Ja, erst lachte sie über ihn und machte sich über ihn lustig, aber ich 
merkte bald, daß er sie näher zu interessieren begann, mehr als sie 
selber vielleicht noch ahnte. Als ich eines Mittags nach Hause kam und 
auf die Veranda trat, sah ich, daß sich Jamaica über die Balustrade 
lehnte, ebenso der Engländer nebenan, und daß sie miteinander 
plauderten. Ich gestehe offen, es durchfuhr mich heiß vor Eifersucht. 
Jamaica hatte ein so strahlendes und, wie ich fand, beinahe 
hingebendes Gesicht, während sie mit ihm sprach, daß ich innerlich
empört war über diesen Verrat und wie in einem Blitz schon jählings 
alles voraussah, wie es kommen mußte.
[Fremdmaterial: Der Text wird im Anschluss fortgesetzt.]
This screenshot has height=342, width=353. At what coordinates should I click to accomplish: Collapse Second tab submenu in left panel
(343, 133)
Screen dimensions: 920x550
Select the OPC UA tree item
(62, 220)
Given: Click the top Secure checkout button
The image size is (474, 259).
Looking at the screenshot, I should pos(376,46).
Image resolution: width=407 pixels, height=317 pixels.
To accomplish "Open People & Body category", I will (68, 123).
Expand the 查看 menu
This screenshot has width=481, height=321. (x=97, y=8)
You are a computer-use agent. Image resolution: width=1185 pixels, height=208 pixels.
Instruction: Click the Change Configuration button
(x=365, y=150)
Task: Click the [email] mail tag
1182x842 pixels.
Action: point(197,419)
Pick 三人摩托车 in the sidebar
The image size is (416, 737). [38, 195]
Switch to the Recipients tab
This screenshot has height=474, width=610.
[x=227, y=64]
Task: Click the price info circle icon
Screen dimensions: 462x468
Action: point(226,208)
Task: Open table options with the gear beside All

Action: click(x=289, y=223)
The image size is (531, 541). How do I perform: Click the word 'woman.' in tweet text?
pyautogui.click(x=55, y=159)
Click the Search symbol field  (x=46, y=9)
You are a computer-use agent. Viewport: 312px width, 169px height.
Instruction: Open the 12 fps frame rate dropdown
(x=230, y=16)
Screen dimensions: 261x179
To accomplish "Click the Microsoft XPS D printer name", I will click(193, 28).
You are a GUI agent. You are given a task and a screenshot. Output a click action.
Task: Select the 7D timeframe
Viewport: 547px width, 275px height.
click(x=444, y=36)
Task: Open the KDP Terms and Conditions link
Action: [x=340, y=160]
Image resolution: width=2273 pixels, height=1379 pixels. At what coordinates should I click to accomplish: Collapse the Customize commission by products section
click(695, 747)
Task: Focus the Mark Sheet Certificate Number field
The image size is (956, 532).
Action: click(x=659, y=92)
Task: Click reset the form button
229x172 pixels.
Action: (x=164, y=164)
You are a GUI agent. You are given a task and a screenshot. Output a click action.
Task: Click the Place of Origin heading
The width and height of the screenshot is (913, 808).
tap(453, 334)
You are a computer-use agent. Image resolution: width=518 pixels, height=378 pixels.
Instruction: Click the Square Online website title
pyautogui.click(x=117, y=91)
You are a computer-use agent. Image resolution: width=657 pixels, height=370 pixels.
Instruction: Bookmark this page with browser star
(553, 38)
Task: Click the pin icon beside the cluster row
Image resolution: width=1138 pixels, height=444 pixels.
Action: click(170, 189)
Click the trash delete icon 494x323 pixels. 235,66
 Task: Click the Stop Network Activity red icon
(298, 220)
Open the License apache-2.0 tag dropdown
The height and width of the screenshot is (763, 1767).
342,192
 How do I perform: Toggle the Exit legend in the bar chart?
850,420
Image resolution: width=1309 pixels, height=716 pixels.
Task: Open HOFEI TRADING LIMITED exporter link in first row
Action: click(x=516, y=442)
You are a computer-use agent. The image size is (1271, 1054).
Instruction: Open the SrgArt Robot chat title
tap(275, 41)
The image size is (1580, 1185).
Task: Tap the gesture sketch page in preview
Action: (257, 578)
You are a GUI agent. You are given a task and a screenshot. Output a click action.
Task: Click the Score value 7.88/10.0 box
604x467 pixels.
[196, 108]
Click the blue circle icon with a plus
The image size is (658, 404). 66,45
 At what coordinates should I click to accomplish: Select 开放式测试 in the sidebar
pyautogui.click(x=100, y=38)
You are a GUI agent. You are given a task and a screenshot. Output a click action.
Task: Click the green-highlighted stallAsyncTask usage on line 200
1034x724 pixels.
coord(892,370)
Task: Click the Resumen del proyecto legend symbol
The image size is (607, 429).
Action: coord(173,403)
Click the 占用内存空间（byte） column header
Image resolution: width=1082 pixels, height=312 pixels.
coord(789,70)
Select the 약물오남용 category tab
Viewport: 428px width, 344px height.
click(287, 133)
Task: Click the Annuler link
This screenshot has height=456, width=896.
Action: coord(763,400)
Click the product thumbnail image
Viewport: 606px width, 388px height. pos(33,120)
Als sie mich erblickte, war sie 
ganz unbefangen und stellte mich als ihren Gatten vor. Nachher bei 
Tisch sagte sie: »Er ist wirklich sehr nett.« »So?« fragte ich. 
Sie war auch fürderhin zutraulich und liebevoll zu mir, wie ich es 
gewohnt war, aber jene Nuance der Demut, von der ich vorhin sprach 
und die ich so liebte, meinte ich nicht mehr zu empfinden. Ich wurde 
wohl etwas verschlossener in meinem Wesen, ich lachte nicht mehr so 
unbefangen, und dann kamen bald Tage, wo ich deutlich merkte, daß 
Jamaicas Gefühle lauer wurden. Sie hatte noch immer etwas 
Anschmiegsames, aber ich fühlte, sie zwang sich dazu, sie gab sich 
Mühe, liebevoll zu mir zu sein, da sie mich nicht betrüben wollte. Mit 
Schmerzen nahm ich dies alles wahr und konnte es nicht hindern. Ihr 
verändertes Wesen hatte zur Folge, daß meine Liebe nur noch wuchs. 
Sie merkte diese sich steigernde Leidenschaft, und ich fühlte, wie 
peinlich sie ihr war. Die gegenseitige untergründige Quälerei, die zwei 
Menschen so nervös machen kann, fing schon an, in mir strudelte es 
schon wie in einem aufgeregten Gewässer, aber ich beherrschte mich 
noch völlig. In diesem Zustand trat ein unsinniger Gedanke an mich 
heran, nämlich der Gedanke, Jamaica zu heiraten, damit sie mir nicht 
entrinnen könne, und dieser Gedanke nahm bald ganz von mir Besitz. 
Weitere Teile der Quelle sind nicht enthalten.